§ Excerpted records
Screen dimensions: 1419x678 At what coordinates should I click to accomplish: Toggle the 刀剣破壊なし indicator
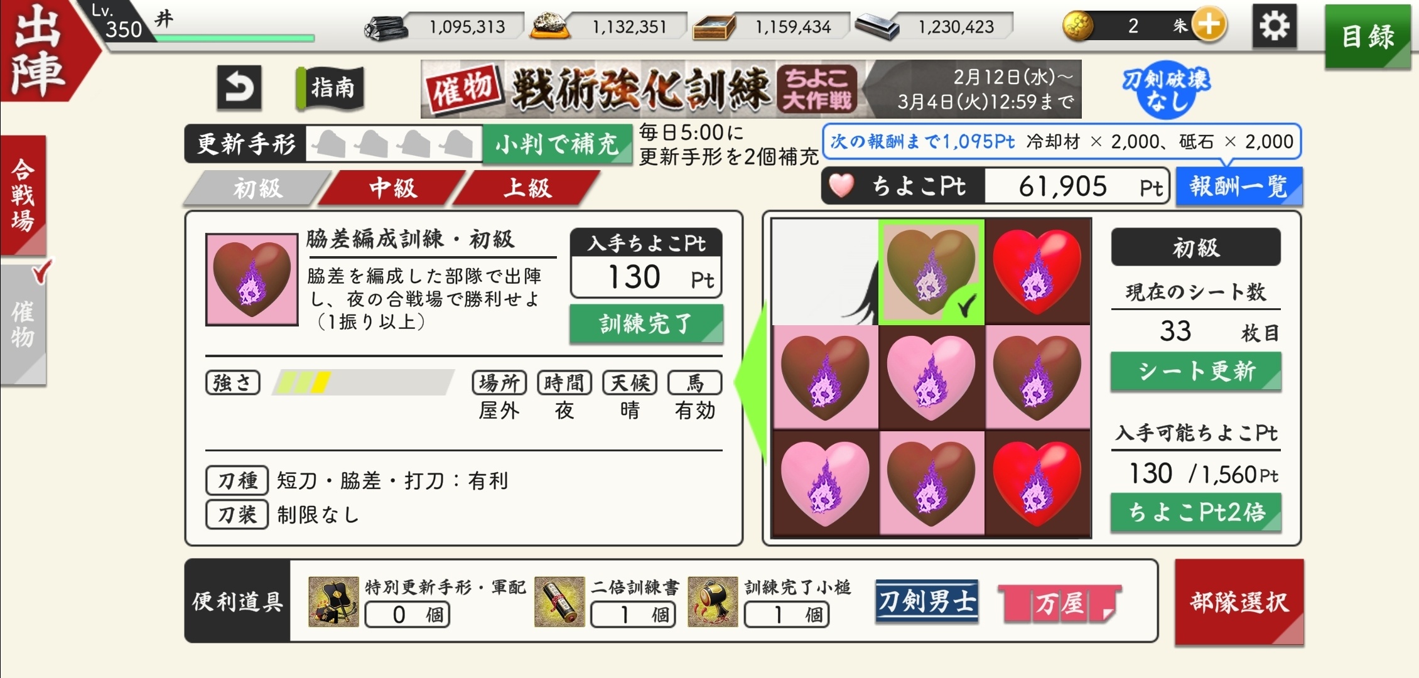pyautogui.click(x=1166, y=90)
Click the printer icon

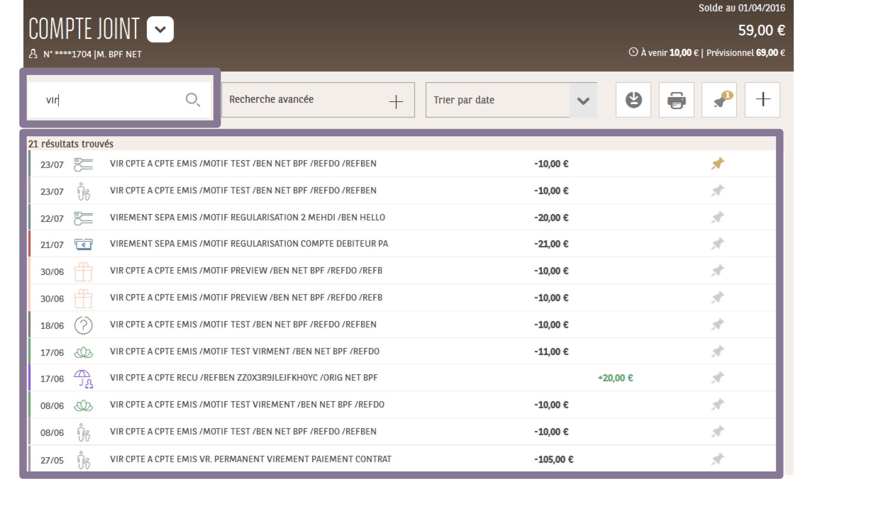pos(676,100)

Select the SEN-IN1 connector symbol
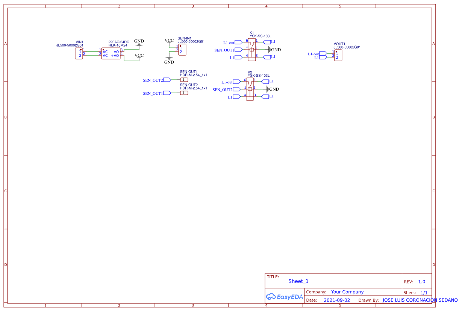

§ Given request
Reproduce every line of text in the records above without changing anything, and leave the pictures out.

§ Response to this task
Screen dimensions: 1419x678 At what coordinates should I click to accomplish: Toggle the 刀剣破壊なし indicator
pyautogui.click(x=1166, y=90)
Click the printer icon

pos(676,100)

Select the SEN-IN1 connector symbol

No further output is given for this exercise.